* EXERCISE REQUIREMENTS: Please write out the source records below word for word, reproducing every line without any change.

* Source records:
╔══
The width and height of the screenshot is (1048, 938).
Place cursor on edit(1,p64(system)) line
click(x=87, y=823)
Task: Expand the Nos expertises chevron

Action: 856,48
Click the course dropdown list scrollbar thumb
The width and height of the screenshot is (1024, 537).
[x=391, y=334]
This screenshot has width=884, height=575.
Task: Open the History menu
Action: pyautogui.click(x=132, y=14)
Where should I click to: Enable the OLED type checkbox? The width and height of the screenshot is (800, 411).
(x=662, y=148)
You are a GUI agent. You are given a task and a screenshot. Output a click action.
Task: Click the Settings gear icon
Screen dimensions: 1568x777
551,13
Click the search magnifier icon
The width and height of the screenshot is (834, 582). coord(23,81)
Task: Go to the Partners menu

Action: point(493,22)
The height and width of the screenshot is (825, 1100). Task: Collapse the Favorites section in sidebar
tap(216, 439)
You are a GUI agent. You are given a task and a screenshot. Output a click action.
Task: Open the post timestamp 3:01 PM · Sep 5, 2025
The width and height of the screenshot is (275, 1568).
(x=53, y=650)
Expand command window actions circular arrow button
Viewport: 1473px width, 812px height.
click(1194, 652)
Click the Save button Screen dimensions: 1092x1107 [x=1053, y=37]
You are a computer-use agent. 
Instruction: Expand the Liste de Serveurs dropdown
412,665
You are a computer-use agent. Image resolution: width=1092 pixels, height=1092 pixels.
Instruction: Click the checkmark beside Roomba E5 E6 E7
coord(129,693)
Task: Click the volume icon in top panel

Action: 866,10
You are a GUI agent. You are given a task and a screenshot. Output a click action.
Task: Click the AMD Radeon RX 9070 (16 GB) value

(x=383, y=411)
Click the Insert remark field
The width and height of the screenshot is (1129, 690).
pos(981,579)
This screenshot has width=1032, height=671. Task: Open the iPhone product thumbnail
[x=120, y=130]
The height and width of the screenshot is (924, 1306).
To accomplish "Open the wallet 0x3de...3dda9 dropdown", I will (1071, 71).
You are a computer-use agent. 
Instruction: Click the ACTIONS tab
╚══
* WRITTEN REPLY:
The width and height of the screenshot is (1048, 938).
Place cursor on edit(1,p64(system)) line
click(x=87, y=823)
Task: Expand the Nos expertises chevron

Action: 856,48
Click the course dropdown list scrollbar thumb
The width and height of the screenshot is (1024, 537).
[x=391, y=334]
This screenshot has width=884, height=575.
Task: Open the History menu
Action: pyautogui.click(x=132, y=14)
Where should I click to: Enable the OLED type checkbox? The width and height of the screenshot is (800, 411).
(x=662, y=148)
You are a GUI agent. You are given a task and a screenshot. Output a click action.
Task: Click the Settings gear icon
Screen dimensions: 1568x777
551,13
Click the search magnifier icon
The width and height of the screenshot is (834, 582). coord(23,81)
Task: Go to the Partners menu

Action: point(493,22)
The height and width of the screenshot is (825, 1100). Task: Collapse the Favorites section in sidebar
tap(216, 439)
You are a GUI agent. You are given a task and a screenshot. Output a click action.
Task: Open the post timestamp 3:01 PM · Sep 5, 2025
The width and height of the screenshot is (275, 1568).
(x=53, y=650)
Expand command window actions circular arrow button
Viewport: 1473px width, 812px height.
click(1194, 652)
Click the Save button Screen dimensions: 1092x1107 [x=1053, y=37]
You are a computer-use agent. 
Instruction: Expand the Liste de Serveurs dropdown
412,665
You are a computer-use agent. Image resolution: width=1092 pixels, height=1092 pixels.
Instruction: Click the checkmark beside Roomba E5 E6 E7
coord(129,693)
Task: Click the volume icon in top panel

Action: 866,10
You are a GUI agent. You are given a task and a screenshot. Output a click action.
Task: Click the AMD Radeon RX 9070 (16 GB) value

(x=383, y=411)
Click the Insert remark field
The width and height of the screenshot is (1129, 690).
pos(981,579)
This screenshot has width=1032, height=671. Task: Open the iPhone product thumbnail
[x=120, y=130]
The height and width of the screenshot is (924, 1306).
To accomplish "Open the wallet 0x3de...3dda9 dropdown", I will (1071, 71).
You are a computer-use agent. 
Instruction: Click the ACTIONS tab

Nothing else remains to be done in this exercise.